Oga knew what the boys needed: A mother figure, someone who would be there for them, someone who would stand up for them. A longtime friend of hers, Anna, lived in the same village. Oga approached her and asked if she could help look after the boys. Anna agreed. It didn't matter that she had eight children of her own and a husband with disabilities.
Now the boys spend most of their time with their new mom. Today they have wandered over for lunch, which consists of dipping pounded yam dough into okoho, a gluey soup made from water and the insides of tree branches. They are part of the family now. They sometimes sleep at Anna's house. They have even started calling her Mother.
Ene, who isn't sure how old she is, gets quiet. She focuses on her washing. She doesn't offer any more information.
She won't talk about it. Things happened that she won't talk about.
"I don't want to live that life again," she says, avoiding eye contact. Back then, they ate once a day. The relatives suddenly disappeared. "The only person who's supposed to replace our father doesn't care about us," she says, referring to an uncle. She became the mother. She got used to ignoring the stares and the gossip from the villagers. And she became an expert at fending off unwanted advances from men.
All of the Responsibility, None of the Respect
Heading a household as a teenager is grueling. Teenagers are caught between an interrupted childhood and an adult world they don't yet know how to navigate. It's hard to find money to meet basic needs like food and school fees. But the hardest part is having community members treat you like a teenager and not give you the respect that the head of the household usually receives.

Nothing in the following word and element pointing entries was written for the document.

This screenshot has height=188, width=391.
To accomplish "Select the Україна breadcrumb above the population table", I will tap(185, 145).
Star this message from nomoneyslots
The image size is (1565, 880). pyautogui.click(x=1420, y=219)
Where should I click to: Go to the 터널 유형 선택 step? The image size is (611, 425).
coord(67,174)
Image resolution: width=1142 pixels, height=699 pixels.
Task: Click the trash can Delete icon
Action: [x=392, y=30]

"The primary line of defense, parents, is gone," says Reverend Father Boniface Onjefu, who heads the health team at the Otukpo diocese, a Catholic Relief Services partner. He says that people take advantage of orphans, forcing them to work for little pay. Young people, desperate for money, often comply.

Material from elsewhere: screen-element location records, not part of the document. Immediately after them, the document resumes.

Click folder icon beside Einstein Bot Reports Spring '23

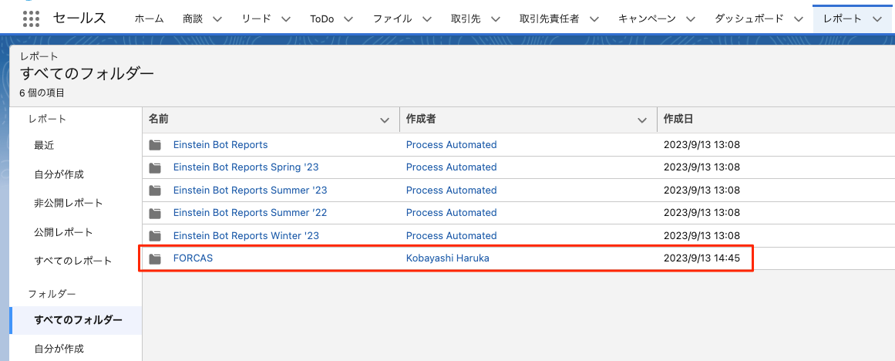coord(156,167)
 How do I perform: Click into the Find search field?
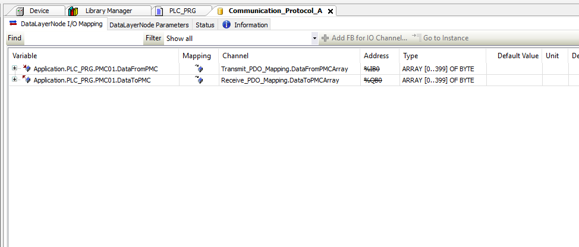click(83, 39)
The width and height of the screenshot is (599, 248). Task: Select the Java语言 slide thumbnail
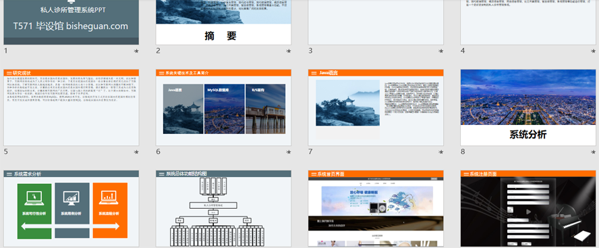(376, 107)
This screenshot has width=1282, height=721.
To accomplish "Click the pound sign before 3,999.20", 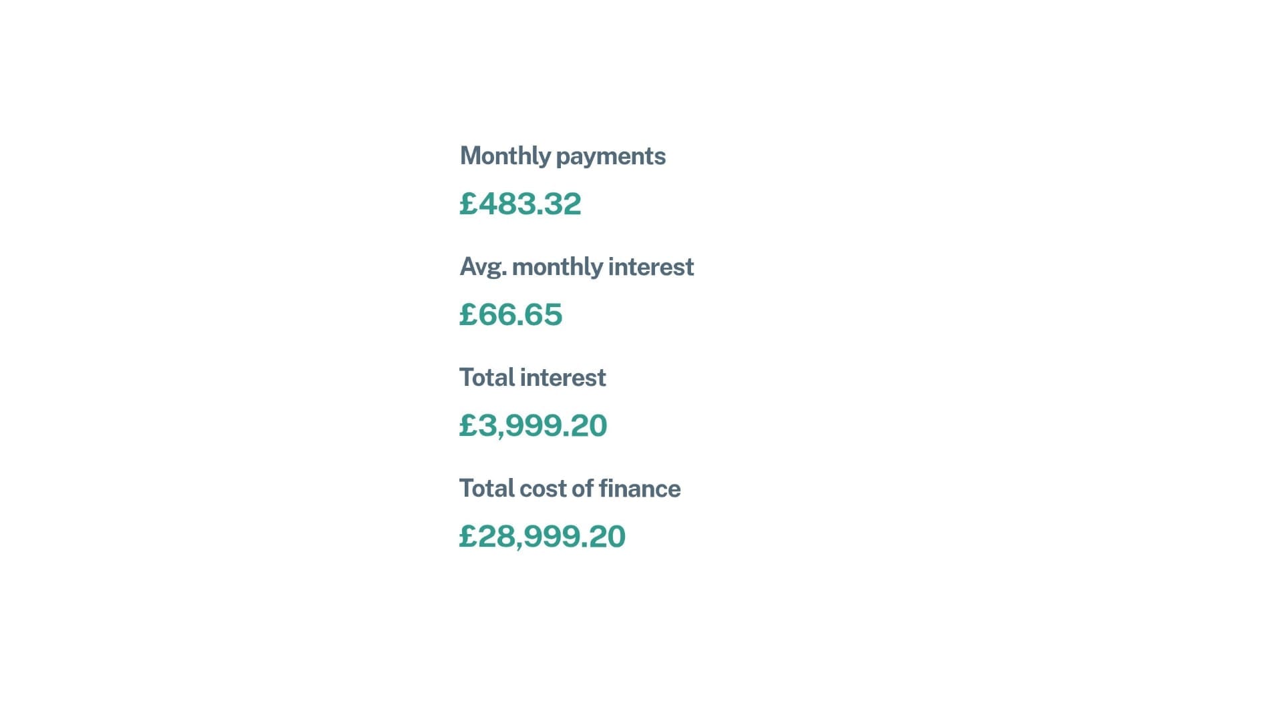I will (x=469, y=425).
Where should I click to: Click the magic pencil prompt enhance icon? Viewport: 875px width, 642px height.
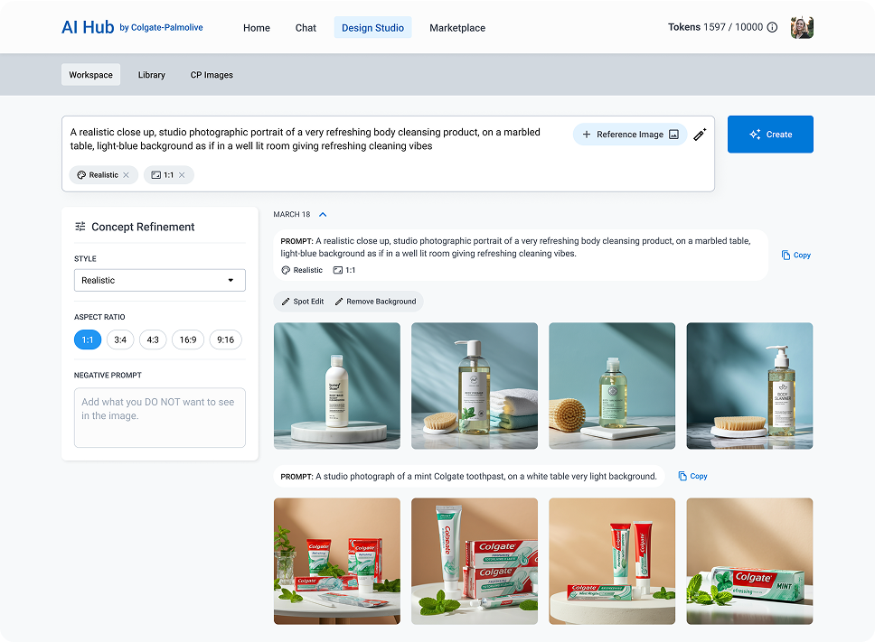(700, 135)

Christiana Oga works for the Diocese of Otukpo to coordinate services that help orphans and vulnerable children. She says when Ene and her siblings first entered the program, they were desperately poor.
"At times they were eating once [a day] or they would go on an empty stomach before our identification," Oga says.

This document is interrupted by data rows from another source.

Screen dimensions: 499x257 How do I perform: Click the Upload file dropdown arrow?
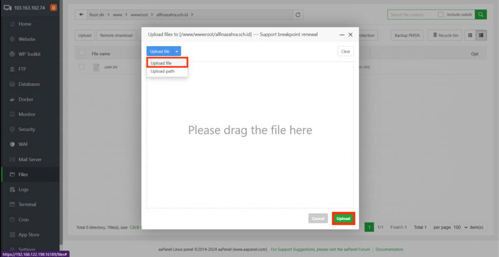click(x=177, y=51)
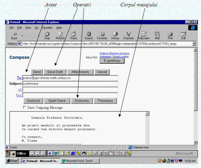Click into the Subject field
Viewport: 201px width, 168px height.
[70, 84]
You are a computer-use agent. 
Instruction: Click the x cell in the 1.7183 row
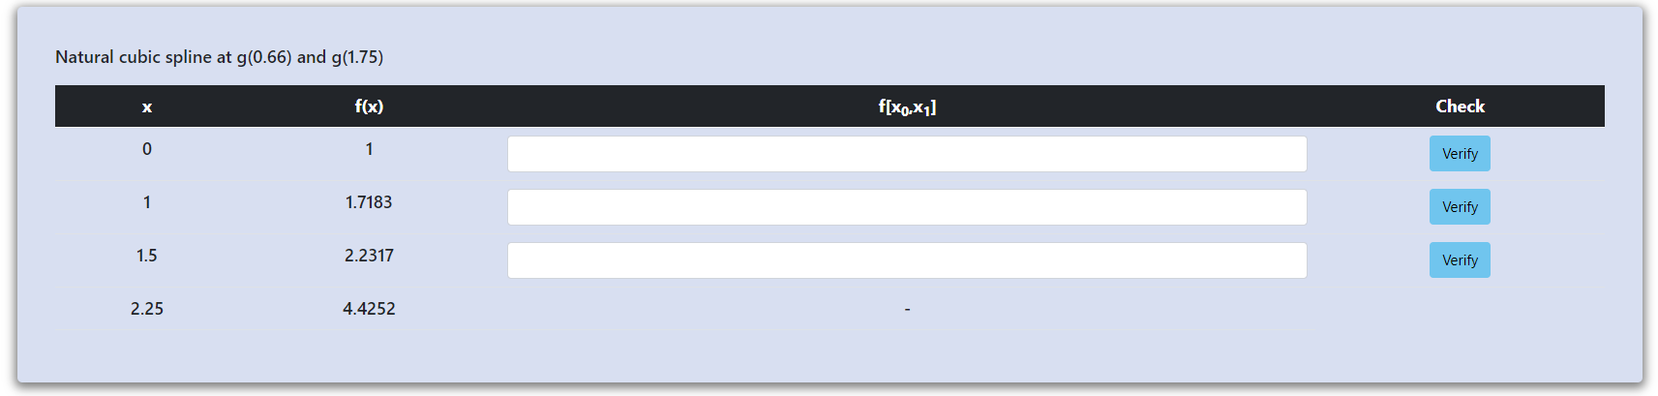(x=147, y=202)
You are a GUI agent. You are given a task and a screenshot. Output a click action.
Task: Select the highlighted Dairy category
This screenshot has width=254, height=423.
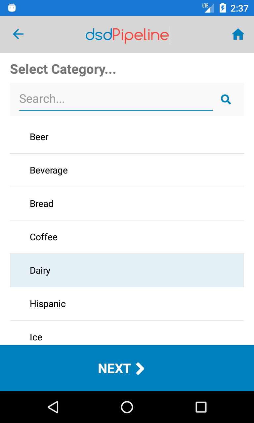[x=127, y=270]
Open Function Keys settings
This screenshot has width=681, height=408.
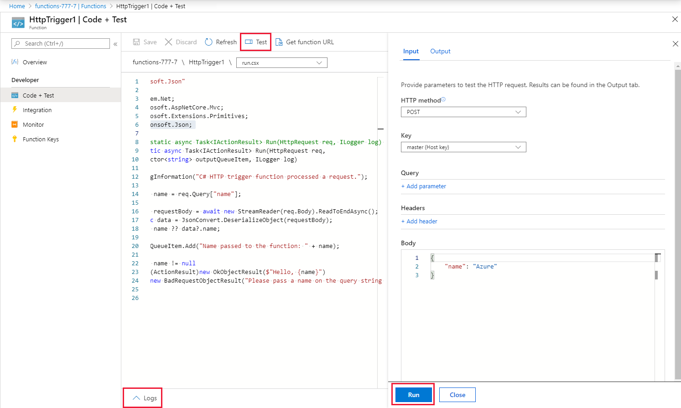(x=39, y=139)
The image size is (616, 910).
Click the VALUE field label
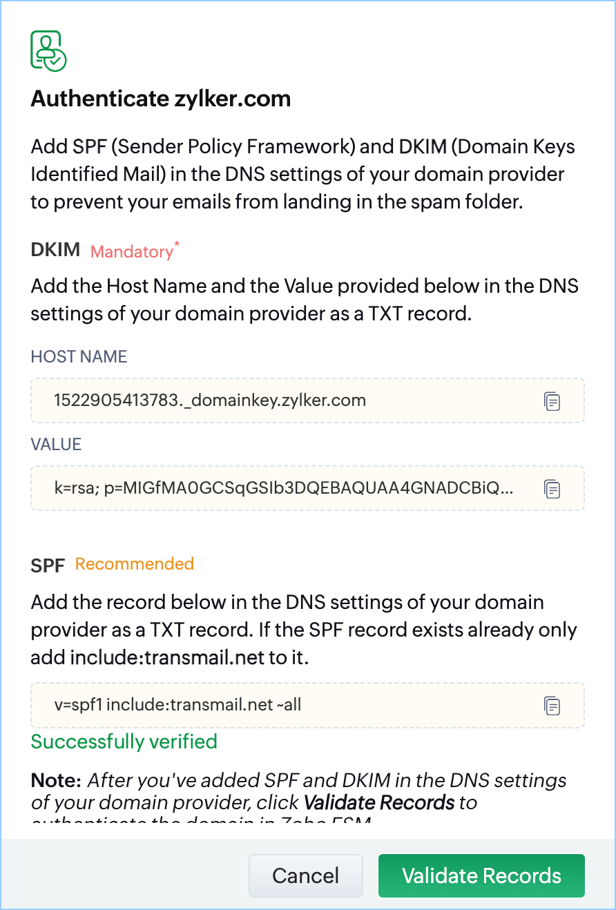click(56, 445)
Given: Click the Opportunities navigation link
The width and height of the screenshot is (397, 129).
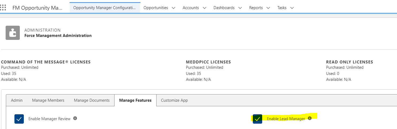Looking at the screenshot, I should [156, 8].
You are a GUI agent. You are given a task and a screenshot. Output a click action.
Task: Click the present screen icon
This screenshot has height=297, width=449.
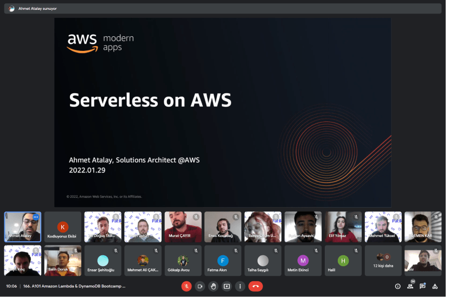(227, 286)
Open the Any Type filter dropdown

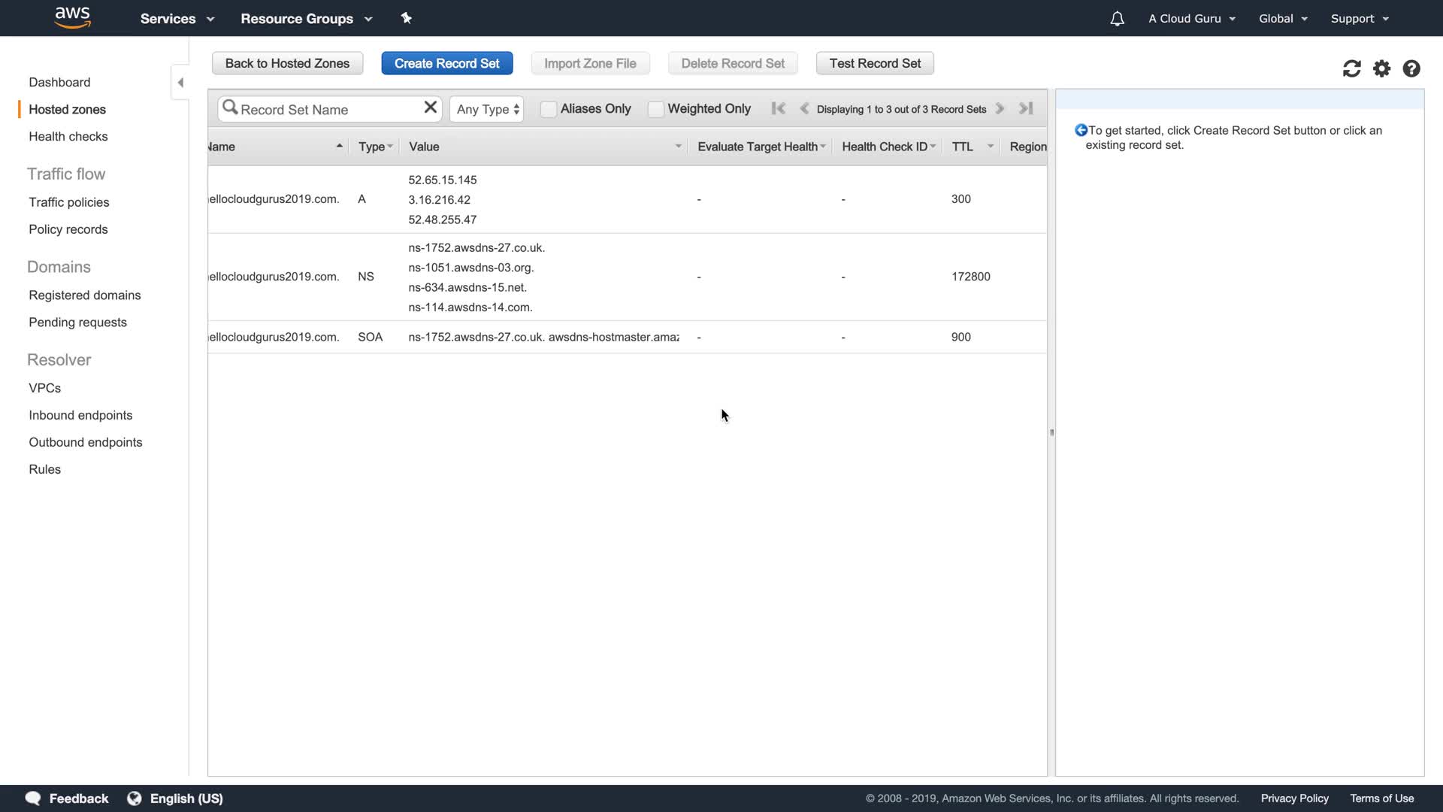(x=486, y=109)
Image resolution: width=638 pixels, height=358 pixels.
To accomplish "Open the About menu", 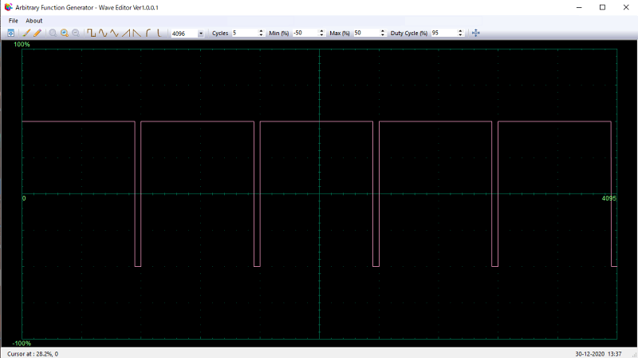I will tap(34, 21).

Mary remembers those times, too. She has been in and out of school since her father died. She says her mother gave her clear instructions just before she died: "Finish your education, stick to yourself, get married," she says. "Ene," her mother told her, "will help you."
'Now We Have Something'
But there were unexpected sources of help: CRS and Oga. Oga got the village chief, who conveniently lives across the street from Ene, involved. He agreed to keep an eye on the kids. Oga recently talked to the principal at St. Monica's girls' school. Mary will start soon.
"I always look at these children as my own," says Oga.
With the support of CRS, the Diocese of Otukpo gave Ene $35 to build up her breakfast business. This helped her buy beans, tins and a pot. There is so much demand, she says, she is looking to expand. A second injection of cash by CRS helped Ene buy another kettle. She now makes enough money to take care of her family.
"Before we had nothing, now we have something," Ene says.
Back under the mango tree, Ene turns philosophical: "I don't know what the future holds for [my siblings] or myself," she says, still swabbing her tins.
She says she would love to get married. But she works all the time. And besides, the men she knows aren't marriage material. They're more into harassing her. She doesn't really have any girlfriends, either.
Yes she does: the woman sitting beside her, Christiana Oga. She's the best kind of friend a girl can have.
Lane Hartill is the West Africa regional information officer for Catholic Relief Services. He is based in Dakar, Senegal.